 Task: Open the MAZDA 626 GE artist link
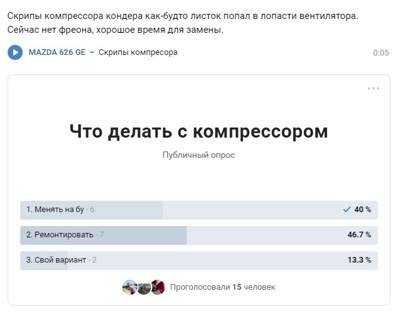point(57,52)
--
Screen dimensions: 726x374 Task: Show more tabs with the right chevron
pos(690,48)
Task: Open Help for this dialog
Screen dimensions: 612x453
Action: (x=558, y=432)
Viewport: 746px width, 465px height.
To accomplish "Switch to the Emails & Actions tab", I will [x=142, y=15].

* **WORK TO BE COMPLETED**
Please reproduce the lines from the line with "Screen dimensions: 726x374" to the line with "Viewport: 746px width, 465px height.", both ends included, exactly as they appear above.

* **OUTPUT**
Screen dimensions: 726x374 Task: Show more tabs with the right chevron
pos(690,48)
Task: Open Help for this dialog
Screen dimensions: 612x453
Action: (x=558, y=432)
Viewport: 746px width, 465px height.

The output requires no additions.